A device and method that eliminates some of the steps of conventional screening techniques would be useful. Though the Gore device, supra, is particularly suited for this type of screening, further improvements are believed possible in the device.
One method to eliminate some steps in screening putative therapeutic agents would be to implant a cell encapsulation device of the present invention, containing cells that produce the putative therapeutic agent, into a test subject.
Once the cell encapsulation device is implanted in a test subject, the putative therapeutic agent would be delivered to the subject directly, eliminating the need to separate the cells from a culture medium and to concentrate, purify, and deliver the agent.

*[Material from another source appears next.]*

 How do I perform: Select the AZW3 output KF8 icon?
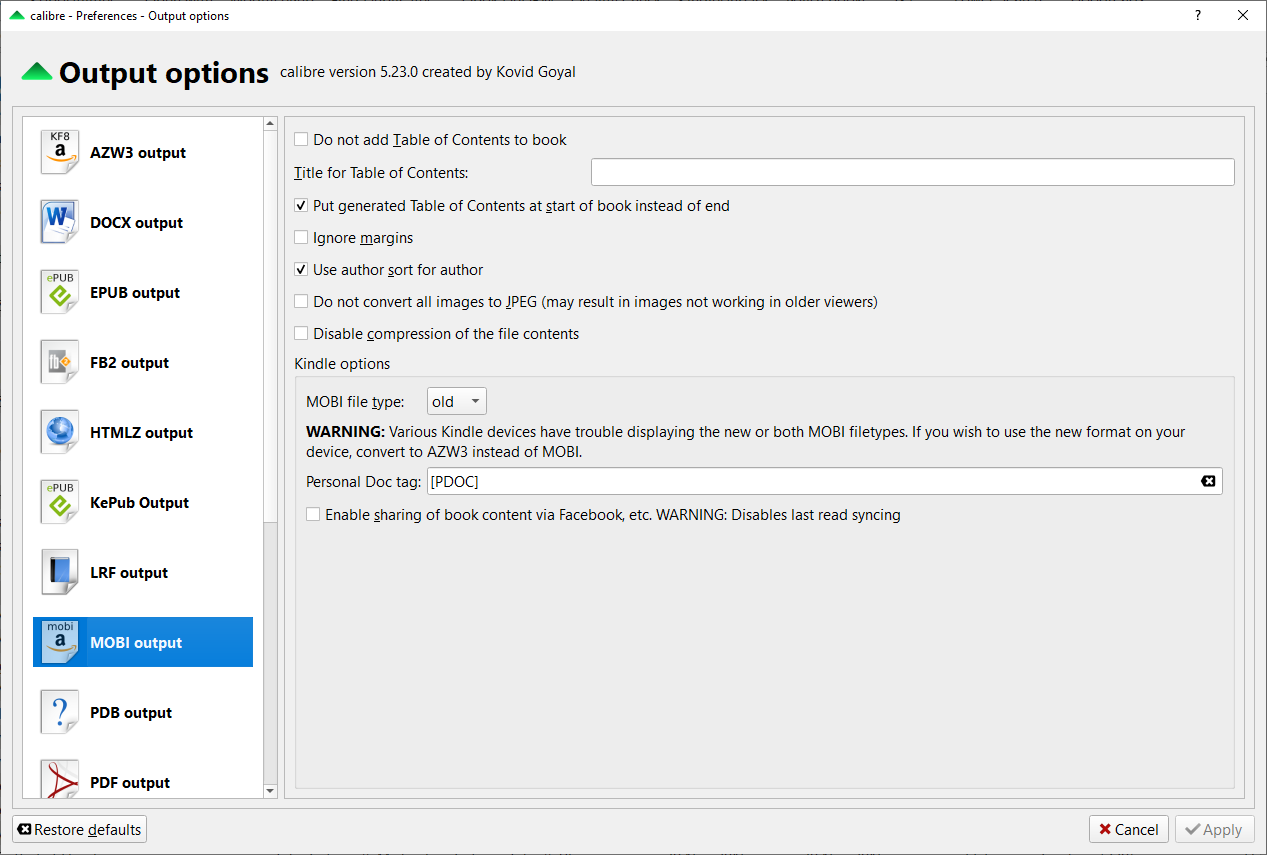[x=59, y=153]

Various assays for the putative agent could be performed on the test subject or on samples taken from the subject in order to evaluate the therapeutic agent.

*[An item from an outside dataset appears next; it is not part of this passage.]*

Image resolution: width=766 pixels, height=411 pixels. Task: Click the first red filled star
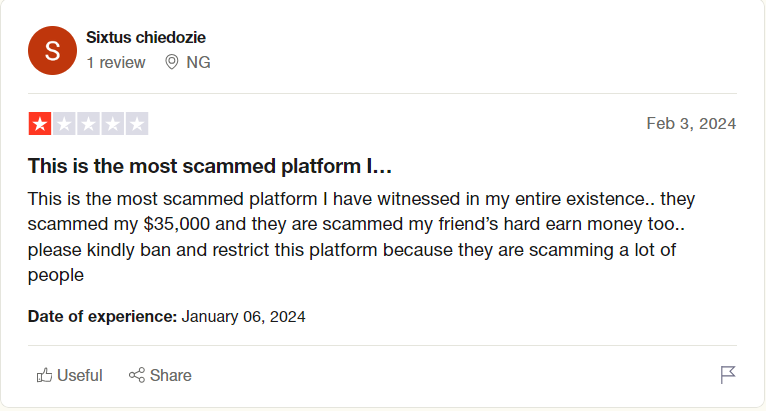40,124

In the field of gene therapy, for example, one method to effect a desired therapy is to harvest certain cells from a patient or donor and genetically manipulate the cells ex vivo to express a desired gene product. The gene product is often a substance needed by the patient, but not produced, or improperly produced, by the patient's own cells. Once the cells have been genetically engineered to produce the desired gene product, the cells are introduced directly into the patient with the intent that the cells will survive in the patient and produce the gene product in amounts and for a length of time sufficient to correct or ameliorate the gene product deficiency in the patient. Since the genetically engineered cells are introduced directly into the patient, the cells are essentially free to move and migrate throughout the patient's body. This is a serious concern because the genetically engineered cells are often transformed and contain oncogenes. The presence of such motile transformed cells in a patient often presents an unacceptable safety risk to the patient.
An implantable cell encapsulation device that prevents genetically engineered cells from contacting a patient's cells and migrating through the patient's tissues while delivering a therapeutic gene product to the patient from the encapsulated cells would be useful in the field of gene therapy.